Task details:
Everything from the line containing "You are a GUI" through the last line of the data below is to be retyped exactly, apart from the pictures.
---
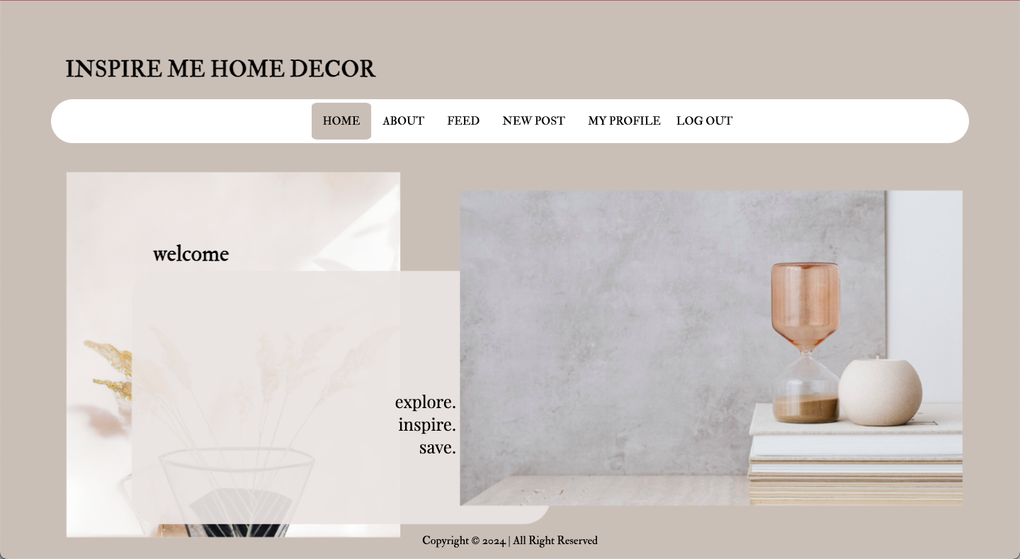1020x559 pixels.
Task: Select the word inspire.
Action: coord(426,424)
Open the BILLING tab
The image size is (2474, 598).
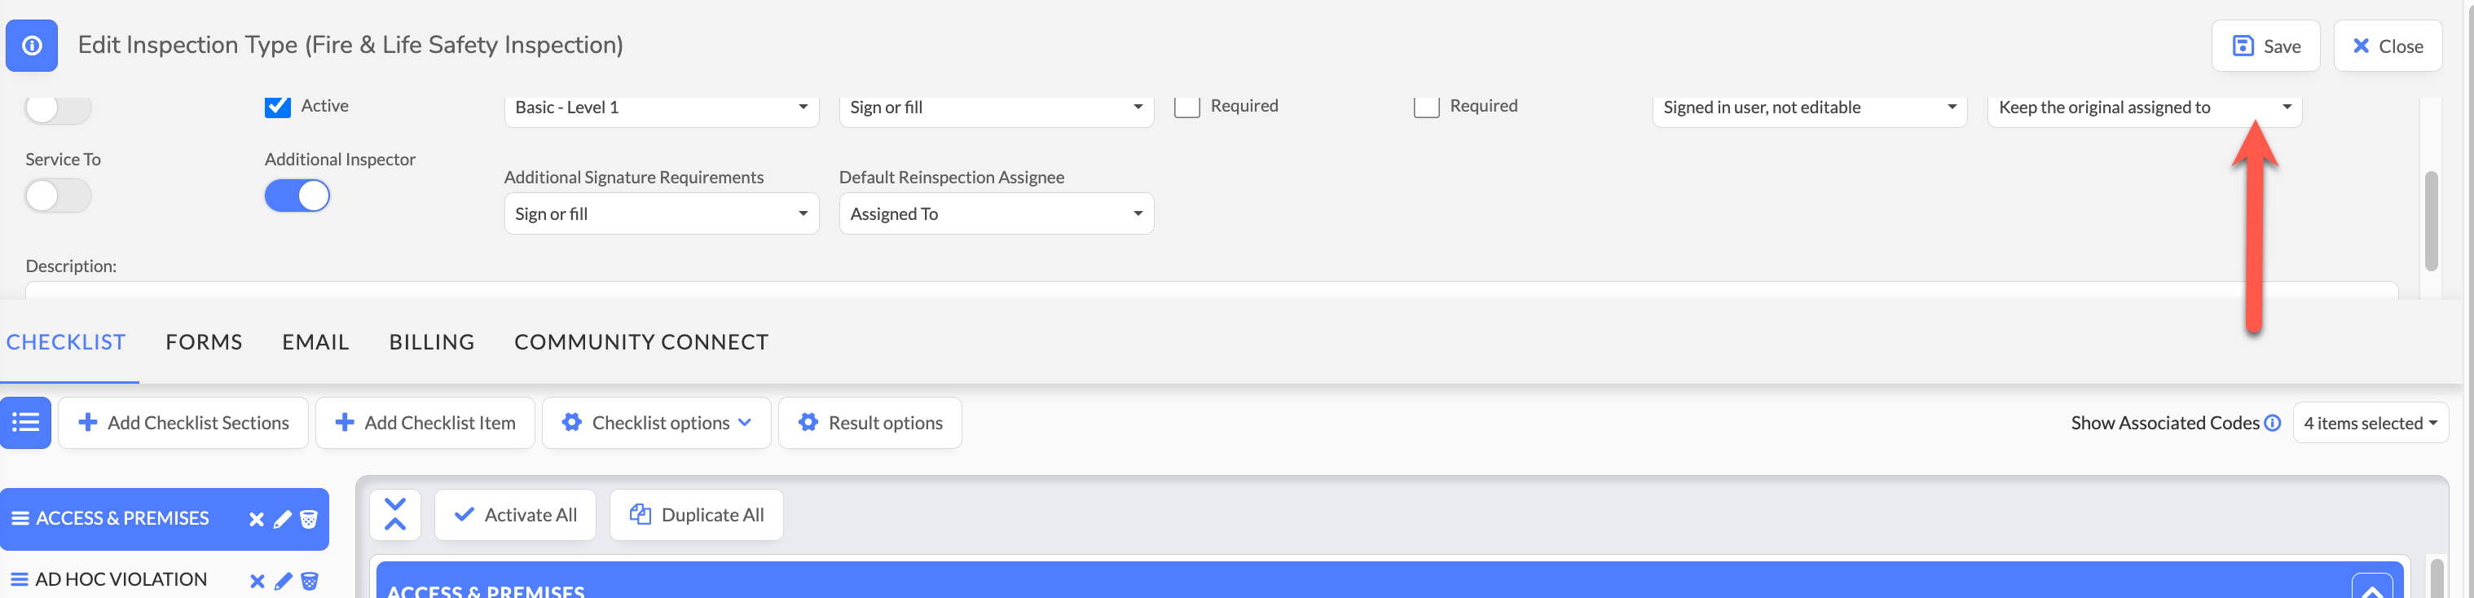[431, 342]
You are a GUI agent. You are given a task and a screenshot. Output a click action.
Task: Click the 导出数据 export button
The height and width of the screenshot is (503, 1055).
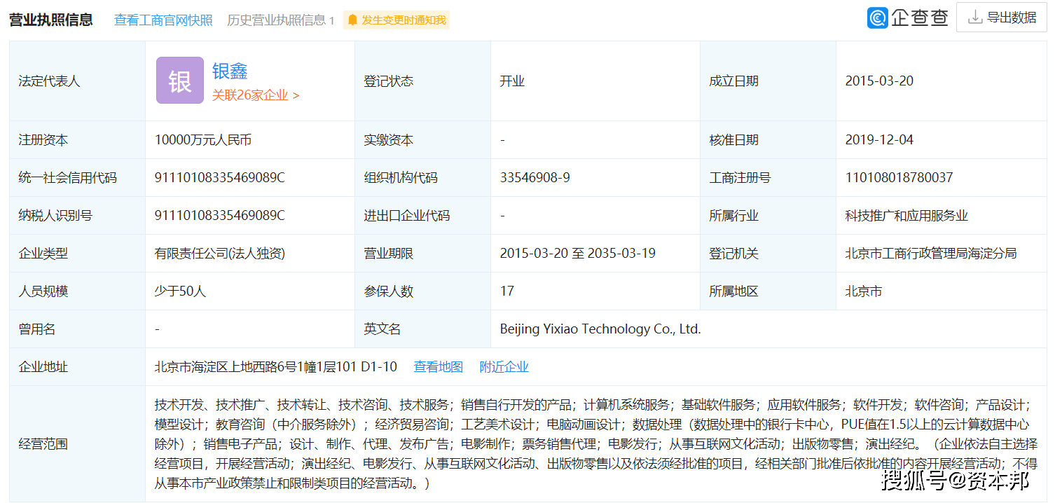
---
Task result:
You are a GUI agent. You are given a task and a screenshot. Output a click action.
Task: Click the 导出数据 export button
The height and width of the screenshot is (503, 1055).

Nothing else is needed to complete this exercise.